**The exercise:** Update the records below by replacing "Identify the location of" with "Find the position of" wherever it occurs, and leave everything else unchanged.

---------- Available data

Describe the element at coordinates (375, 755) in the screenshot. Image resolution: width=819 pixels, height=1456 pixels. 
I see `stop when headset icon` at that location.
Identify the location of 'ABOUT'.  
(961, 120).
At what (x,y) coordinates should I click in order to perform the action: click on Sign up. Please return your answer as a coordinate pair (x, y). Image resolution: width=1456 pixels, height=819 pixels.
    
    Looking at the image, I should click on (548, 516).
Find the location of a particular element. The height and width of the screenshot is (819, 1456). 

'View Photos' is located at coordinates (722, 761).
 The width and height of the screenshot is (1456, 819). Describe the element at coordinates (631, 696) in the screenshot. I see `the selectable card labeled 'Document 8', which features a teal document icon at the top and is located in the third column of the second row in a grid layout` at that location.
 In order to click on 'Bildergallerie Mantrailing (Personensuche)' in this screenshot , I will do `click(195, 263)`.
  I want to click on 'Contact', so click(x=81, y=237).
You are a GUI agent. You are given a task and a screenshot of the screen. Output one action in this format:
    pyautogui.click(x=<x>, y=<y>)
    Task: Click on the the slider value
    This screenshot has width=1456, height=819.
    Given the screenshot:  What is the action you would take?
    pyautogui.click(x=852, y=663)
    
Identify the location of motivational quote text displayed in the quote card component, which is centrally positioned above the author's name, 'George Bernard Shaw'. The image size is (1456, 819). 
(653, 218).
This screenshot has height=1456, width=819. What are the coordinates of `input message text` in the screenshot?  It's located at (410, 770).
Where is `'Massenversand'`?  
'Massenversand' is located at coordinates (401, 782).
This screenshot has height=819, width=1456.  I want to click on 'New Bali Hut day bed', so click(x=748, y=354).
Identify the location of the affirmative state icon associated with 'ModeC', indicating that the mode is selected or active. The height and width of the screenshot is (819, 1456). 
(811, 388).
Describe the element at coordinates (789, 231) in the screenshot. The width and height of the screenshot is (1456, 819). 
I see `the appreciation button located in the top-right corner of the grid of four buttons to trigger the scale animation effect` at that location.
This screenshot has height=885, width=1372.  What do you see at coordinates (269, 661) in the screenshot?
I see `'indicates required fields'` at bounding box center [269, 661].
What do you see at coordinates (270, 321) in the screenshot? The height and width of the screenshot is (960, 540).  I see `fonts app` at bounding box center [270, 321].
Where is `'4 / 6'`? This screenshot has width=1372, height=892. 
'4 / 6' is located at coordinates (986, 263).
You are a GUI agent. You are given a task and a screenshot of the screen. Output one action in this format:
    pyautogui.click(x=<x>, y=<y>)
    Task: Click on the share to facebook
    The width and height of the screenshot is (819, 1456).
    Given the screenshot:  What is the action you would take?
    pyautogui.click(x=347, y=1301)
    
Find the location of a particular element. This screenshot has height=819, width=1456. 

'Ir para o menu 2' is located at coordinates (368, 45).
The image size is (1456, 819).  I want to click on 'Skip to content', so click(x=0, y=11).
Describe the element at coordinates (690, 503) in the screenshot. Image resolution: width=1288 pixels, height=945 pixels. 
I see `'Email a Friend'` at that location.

--------------------

**In response:**
Describe the element at coordinates (375, 755) in the screenshot. Image resolution: width=819 pixels, height=1456 pixels. 
I see `stop when headset icon` at that location.
Find the position of 'ABOUT'.  
(961, 120).
At what (x,y) coordinates should I click in order to perform the action: click on Sign up. Please return your answer as a coordinate pair (x, y). Image resolution: width=1456 pixels, height=819 pixels.
    
    Looking at the image, I should click on (548, 516).
Find the location of a particular element. The height and width of the screenshot is (819, 1456). 

'View Photos' is located at coordinates (722, 761).
 The width and height of the screenshot is (1456, 819). Describe the element at coordinates (631, 696) in the screenshot. I see `the selectable card labeled 'Document 8', which features a teal document icon at the top and is located in the third column of the second row in a grid layout` at that location.
 In order to click on 'Bildergallerie Mantrailing (Personensuche)' in this screenshot , I will do `click(195, 263)`.
  I want to click on 'Contact', so click(x=81, y=237).
You are a GUI agent. You are given a task and a screenshot of the screen. Output one action in this format:
    pyautogui.click(x=<x>, y=<y>)
    Task: Click on the the slider value
    This screenshot has width=1456, height=819.
    Given the screenshot:  What is the action you would take?
    pyautogui.click(x=852, y=663)
    
Find the position of motivational quote text displayed in the quote card component, which is centrally positioned above the author's name, 'George Bernard Shaw'. The image size is (1456, 819). 
(653, 218).
This screenshot has height=1456, width=819. What are the coordinates of `input message text` in the screenshot?  It's located at (410, 770).
Where is `'Massenversand'`?  
'Massenversand' is located at coordinates (401, 782).
This screenshot has height=819, width=1456.  I want to click on 'New Bali Hut day bed', so click(x=748, y=354).
Find the position of the affirmative state icon associated with 'ModeC', indicating that the mode is selected or active. The height and width of the screenshot is (819, 1456). 
(811, 388).
Describe the element at coordinates (789, 231) in the screenshot. The width and height of the screenshot is (1456, 819). 
I see `the appreciation button located in the top-right corner of the grid of four buttons to trigger the scale animation effect` at that location.
This screenshot has height=885, width=1372.  What do you see at coordinates (269, 661) in the screenshot?
I see `'indicates required fields'` at bounding box center [269, 661].
What do you see at coordinates (270, 321) in the screenshot? The height and width of the screenshot is (960, 540).  I see `fonts app` at bounding box center [270, 321].
Where is `'4 / 6'`? This screenshot has width=1372, height=892. 
'4 / 6' is located at coordinates (986, 263).
You are a GUI agent. You are given a task and a screenshot of the screen. Output one action in this format:
    pyautogui.click(x=<x>, y=<y>)
    Task: Click on the share to facebook
    The width and height of the screenshot is (819, 1456).
    Given the screenshot:  What is the action you would take?
    pyautogui.click(x=347, y=1301)
    
Find the location of a particular element. This screenshot has height=819, width=1456. 

'Ir para o menu 2' is located at coordinates (368, 45).
The image size is (1456, 819).  I want to click on 'Skip to content', so click(x=0, y=11).
Describe the element at coordinates (690, 503) in the screenshot. Image resolution: width=1288 pixels, height=945 pixels. 
I see `'Email a Friend'` at that location.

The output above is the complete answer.